E perché proprio allenatore e non altro, sempre nel settore?
"La scelta era l’unica possibile perché per me voleva dire continuare a vivere in mezzo ad un prato verde.
Questa immagine ha contraddistinto il mio essere da sempre e poi portare avanti un gruppo, esserne il riferimento e la guida, è una grande gratificazione.”
Che diversità di sensazioni c’è tra Andrea giocatore e Andrea allenatore?
"Per un atleta non esiste partita, nemmeno la più importante della carriera, che possa dare la stessa tensione e pressione di chi lo stesso momento lo vive dalla panchina. Giocando ti scarichi, allenando subisci gli eventi e, anche se tenti di indirizzarli, non ne sei l’attore principale.”
Cosa cambia nel vedere la partita dal vivo e a mente lucida, in relax, da casa? “
"Che in gara non vedi sempre la realtà, mentre a mente fredda percepisci le cose per quello che sono. L’allenatore più bravo è quello che sbaglia di meno, proprio dal vivo.”

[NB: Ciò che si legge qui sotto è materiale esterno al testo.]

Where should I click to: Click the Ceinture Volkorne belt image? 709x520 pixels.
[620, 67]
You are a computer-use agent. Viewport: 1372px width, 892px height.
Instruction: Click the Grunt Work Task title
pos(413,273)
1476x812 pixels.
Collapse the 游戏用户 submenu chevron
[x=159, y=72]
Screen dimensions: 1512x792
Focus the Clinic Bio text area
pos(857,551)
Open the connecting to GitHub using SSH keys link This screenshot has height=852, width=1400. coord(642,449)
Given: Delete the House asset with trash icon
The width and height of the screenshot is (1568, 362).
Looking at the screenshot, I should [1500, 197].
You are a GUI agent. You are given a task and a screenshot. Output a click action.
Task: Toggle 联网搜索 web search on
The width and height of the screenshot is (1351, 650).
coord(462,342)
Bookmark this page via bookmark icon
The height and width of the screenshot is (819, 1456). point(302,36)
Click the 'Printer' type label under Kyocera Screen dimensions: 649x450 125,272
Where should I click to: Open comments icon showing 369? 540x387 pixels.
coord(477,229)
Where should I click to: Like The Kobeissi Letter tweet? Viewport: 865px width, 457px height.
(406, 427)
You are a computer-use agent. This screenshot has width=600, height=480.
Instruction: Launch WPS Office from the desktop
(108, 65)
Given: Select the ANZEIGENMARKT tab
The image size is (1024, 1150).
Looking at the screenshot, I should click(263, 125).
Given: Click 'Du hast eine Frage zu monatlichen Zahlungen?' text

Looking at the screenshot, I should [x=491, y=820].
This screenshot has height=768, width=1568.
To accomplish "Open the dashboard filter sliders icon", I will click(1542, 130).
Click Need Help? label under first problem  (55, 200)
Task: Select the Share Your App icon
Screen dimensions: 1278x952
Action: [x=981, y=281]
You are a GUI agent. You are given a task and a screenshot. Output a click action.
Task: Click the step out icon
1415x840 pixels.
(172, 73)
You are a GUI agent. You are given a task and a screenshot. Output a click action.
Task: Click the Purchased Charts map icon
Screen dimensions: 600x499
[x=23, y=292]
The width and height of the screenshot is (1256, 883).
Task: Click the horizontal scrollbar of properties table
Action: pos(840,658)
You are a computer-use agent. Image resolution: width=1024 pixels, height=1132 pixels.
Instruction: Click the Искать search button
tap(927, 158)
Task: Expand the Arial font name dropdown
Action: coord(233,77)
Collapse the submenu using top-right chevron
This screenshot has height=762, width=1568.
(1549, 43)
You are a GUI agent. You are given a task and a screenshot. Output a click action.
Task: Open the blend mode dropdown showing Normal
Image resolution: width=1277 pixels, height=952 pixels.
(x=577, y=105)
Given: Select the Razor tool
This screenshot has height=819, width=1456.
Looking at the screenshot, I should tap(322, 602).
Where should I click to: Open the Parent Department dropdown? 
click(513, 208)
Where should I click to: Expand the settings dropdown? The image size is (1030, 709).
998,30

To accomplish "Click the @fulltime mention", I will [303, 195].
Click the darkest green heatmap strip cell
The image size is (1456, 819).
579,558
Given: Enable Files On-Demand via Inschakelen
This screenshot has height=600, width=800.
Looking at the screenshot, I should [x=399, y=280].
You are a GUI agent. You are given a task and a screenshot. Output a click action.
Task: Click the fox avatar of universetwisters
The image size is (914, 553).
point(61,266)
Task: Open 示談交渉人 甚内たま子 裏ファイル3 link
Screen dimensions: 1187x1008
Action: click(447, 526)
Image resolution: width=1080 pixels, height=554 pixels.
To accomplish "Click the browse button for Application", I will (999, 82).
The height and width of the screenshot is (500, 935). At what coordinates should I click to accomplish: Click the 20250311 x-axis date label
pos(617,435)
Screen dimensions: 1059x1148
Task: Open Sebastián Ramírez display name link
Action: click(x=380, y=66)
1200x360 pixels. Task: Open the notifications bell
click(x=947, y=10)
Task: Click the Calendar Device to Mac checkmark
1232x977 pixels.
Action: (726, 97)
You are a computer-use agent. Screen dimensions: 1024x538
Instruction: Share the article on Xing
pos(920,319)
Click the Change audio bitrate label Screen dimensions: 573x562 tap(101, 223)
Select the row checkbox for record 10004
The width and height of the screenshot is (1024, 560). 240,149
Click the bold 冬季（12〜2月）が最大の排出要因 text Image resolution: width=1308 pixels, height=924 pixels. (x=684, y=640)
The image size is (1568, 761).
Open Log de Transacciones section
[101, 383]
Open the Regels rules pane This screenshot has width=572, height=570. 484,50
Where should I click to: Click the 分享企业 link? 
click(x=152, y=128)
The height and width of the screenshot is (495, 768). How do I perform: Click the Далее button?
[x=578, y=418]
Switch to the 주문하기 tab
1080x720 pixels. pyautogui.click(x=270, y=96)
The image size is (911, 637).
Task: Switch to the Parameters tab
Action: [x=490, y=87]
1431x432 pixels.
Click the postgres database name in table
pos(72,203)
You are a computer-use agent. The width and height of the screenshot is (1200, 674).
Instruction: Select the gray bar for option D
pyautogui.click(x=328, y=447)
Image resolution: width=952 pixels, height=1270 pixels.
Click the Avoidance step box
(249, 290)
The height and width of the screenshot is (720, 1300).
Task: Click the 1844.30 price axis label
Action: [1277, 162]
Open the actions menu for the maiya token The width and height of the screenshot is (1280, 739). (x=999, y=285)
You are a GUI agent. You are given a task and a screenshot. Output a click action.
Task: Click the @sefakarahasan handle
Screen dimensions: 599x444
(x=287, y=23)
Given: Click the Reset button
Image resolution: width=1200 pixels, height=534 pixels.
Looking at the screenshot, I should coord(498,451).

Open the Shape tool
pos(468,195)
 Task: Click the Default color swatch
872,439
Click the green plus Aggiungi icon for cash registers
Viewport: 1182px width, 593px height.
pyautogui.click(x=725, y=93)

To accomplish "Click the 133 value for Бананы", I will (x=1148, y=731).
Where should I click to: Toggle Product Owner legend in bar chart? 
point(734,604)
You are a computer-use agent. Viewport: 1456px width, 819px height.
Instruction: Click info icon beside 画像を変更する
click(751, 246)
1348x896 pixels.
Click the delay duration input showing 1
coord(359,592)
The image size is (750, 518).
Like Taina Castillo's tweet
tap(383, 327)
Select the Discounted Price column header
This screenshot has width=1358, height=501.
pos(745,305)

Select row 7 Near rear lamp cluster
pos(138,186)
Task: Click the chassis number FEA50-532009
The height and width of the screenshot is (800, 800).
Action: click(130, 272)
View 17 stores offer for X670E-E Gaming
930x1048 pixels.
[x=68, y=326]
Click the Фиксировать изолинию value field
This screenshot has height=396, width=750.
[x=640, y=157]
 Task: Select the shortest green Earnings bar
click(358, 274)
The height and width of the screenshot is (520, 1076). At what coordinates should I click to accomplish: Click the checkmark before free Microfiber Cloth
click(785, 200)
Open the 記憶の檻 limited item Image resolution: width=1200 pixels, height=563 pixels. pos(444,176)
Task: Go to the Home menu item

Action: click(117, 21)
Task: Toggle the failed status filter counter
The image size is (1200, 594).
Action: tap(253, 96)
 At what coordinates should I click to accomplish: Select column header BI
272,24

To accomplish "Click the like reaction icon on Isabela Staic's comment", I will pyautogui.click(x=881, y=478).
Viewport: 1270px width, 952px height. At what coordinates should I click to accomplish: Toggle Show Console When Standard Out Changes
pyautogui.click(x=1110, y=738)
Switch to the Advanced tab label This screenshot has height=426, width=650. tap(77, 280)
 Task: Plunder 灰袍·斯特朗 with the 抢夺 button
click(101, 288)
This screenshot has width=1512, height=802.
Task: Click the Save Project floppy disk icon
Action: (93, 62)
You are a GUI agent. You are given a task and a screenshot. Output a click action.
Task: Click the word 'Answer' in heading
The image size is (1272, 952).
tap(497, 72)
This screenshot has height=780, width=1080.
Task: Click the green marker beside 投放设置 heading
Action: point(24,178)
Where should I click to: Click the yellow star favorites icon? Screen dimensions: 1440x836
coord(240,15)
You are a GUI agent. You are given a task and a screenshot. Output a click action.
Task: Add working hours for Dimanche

In panchina prende le decisioni da solo?
"Di solito mi piace assumermi le mie responsabilità. È anche vero che lo staff, soprattutto in certe occasioni, tipo su palle da fermo, mi da delle indicazioni indispensabili. Comunque, con l’esperienza, ti crei una specie di format mentale che ti consente di analizzare, le varie situazioni, in modo più sereno.”
E’ difficile dividere il lato umano da quello prettamente professionale? “
"Per chi, come me, proviene dal campo, il vantaggio è quello di conoscere l’odore dello spogliatoio, ma la reale difficoltà è quella di saper gestire le situazioni col giusto distacco. Sentirsi troppo “un giocatore” è deleterio e per me, all’inizio soprattutto, è stata la parte più difficile da perseguire nel mio percorso di crescita.”
Lei indossa sempre un cappellino...
"Si può considerare una specie di scaramanzia, se così si può definire. E’ una vecchia storia che risale a 12 anni fa, all’epoca vincemmo un campionato e da quel giorno non l’ho più abbandonato.”